By following the requirements set out in the General Code of Conduct and keeping a record of your advice, you are not only being fair to clients, but covering yourself in the event of a client dispute.
To read the full Ombud Determination, click here.
Somebody broke into my son’s luggage when he flew home for the recent holidays, so I went to our local luggage shop to replace it. The perfect shell suitcase was there, branded with characters from the Star Wars franchise.
Pleased with the new suitcase, I went home and showed my son, who is a Star Wars fan. Greeted with silence, I thought he must be thrilled. Then the following conversation ensued:
Son: Mum, this suitcase is wrong!
Me: How can it be wrong? It has Star Wars characters and is a shell suitcase. It’s perfect!
Son: It’s too small compared to my other suitcase, and it has zips.
Who knew large luggage came in different sizes and that zips are apparently easier to break into compared to clasps? The above got me thinking about items being the correct fit for the owner. This led to thoughts about Financial Services Providers’ (FSPs) succession plans.
Succession failures can have dire consequences for an FSP and succession plans are becoming increasingly important when applying for a new licence. The new FSCA licence application form (FSP 7 in particular) requires one of the supporting documents to be a business continuity policy:
[The plan, inter alia, must demonstrate processes that are devised to cater for exceptional risks that, though unlikely, would have catastrophic consequences for the business of the applicant. It can cover a range of situations including, succession planning, the death of a key person, crisis events that threaten to shut down business operations or any other financial situation or unexpected event that threatens to destroy the business of the applicant.]
Many business owners only think about succession planning when they want to realise value and exit their businesses. Often, they leave it too late and it becomes a fire sale.

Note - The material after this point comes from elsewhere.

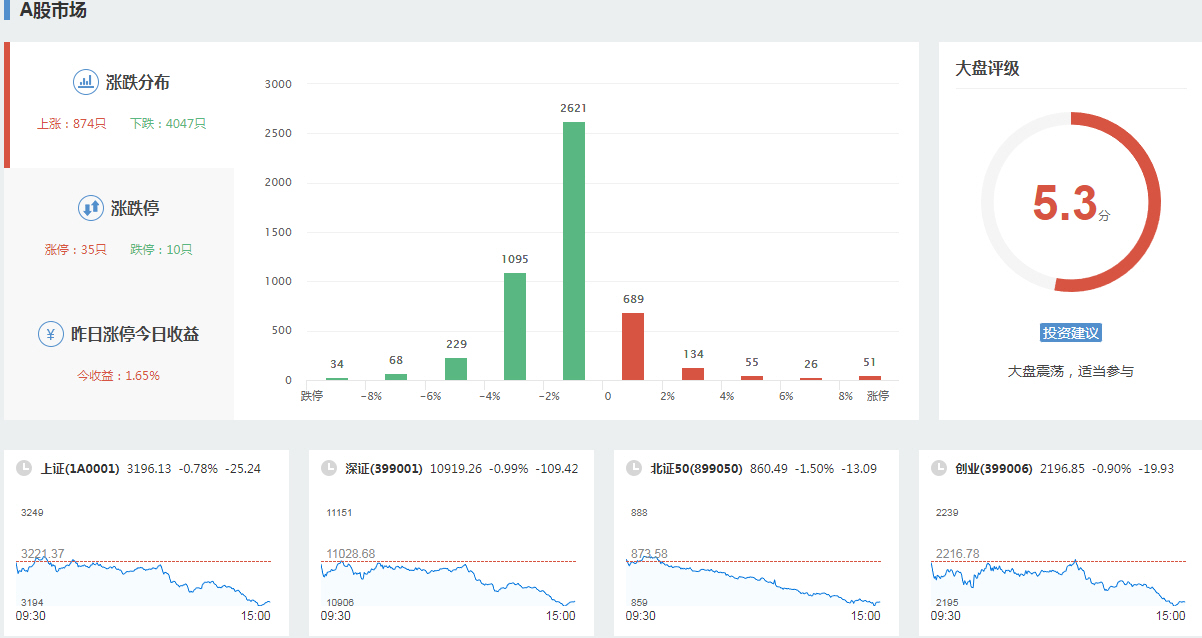This screenshot has width=1202, height=638.
Task: Click the clock icon beside 上证(1A0001)
Action: [23, 468]
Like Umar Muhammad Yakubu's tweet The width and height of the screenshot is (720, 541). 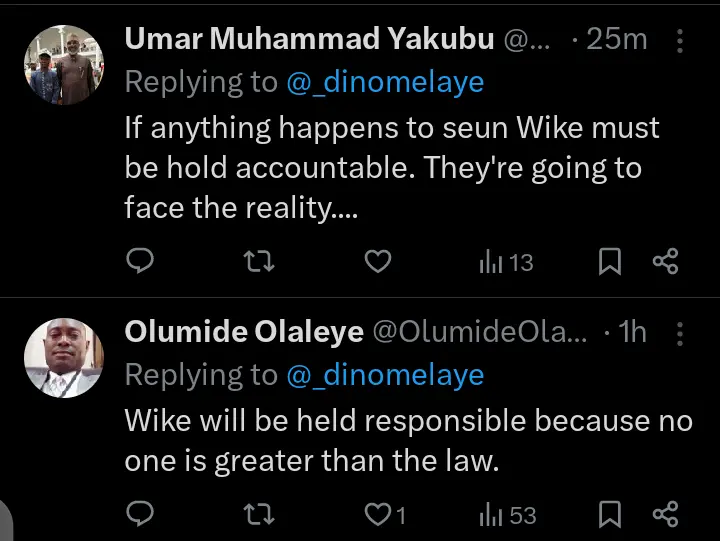(376, 262)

Good succession planning can enhance organisational efficiency and create workplace harmony by ensuring that staff and clients know their needs are being addressed. It can also dictate the direction the company will take, which is important to maintain a competitive edge.
Giving effect to succession plans are complex undertakings and they can be exceedingly uncomfortable. But nobody can run their business forever, and one needs to plan for that inevitability.
Common mistakes include appointing the wrong person or not having successors in place. By not having a proper succession plan you are doing a disservice to yourself, your clients and employees.
A failed succession process can affect the financial wellbeing of a business, damage client confidence or create a power struggle that can impact on the business culture.
Successful succession planning should start early and you should approach it with an open mind. It also requires an effective way for information to be passed to the identified successor. In addition, a good succession plan will identify the critical roles within the FSP, whether the potential successor is ready to take over and, if not, what training or experience they need.
Don’t make the mistake of waiting until it is too late, or assume the loose or verbal arrangement you have made will come to fruition. Take a cold, hard look, and assess your plan honestly.
As for my ‘succession plan’ with my son’s luggage, the successor was my brother’s spare luggage set. My son is now back in Cape Town with an 84cm shell, boring black luggage.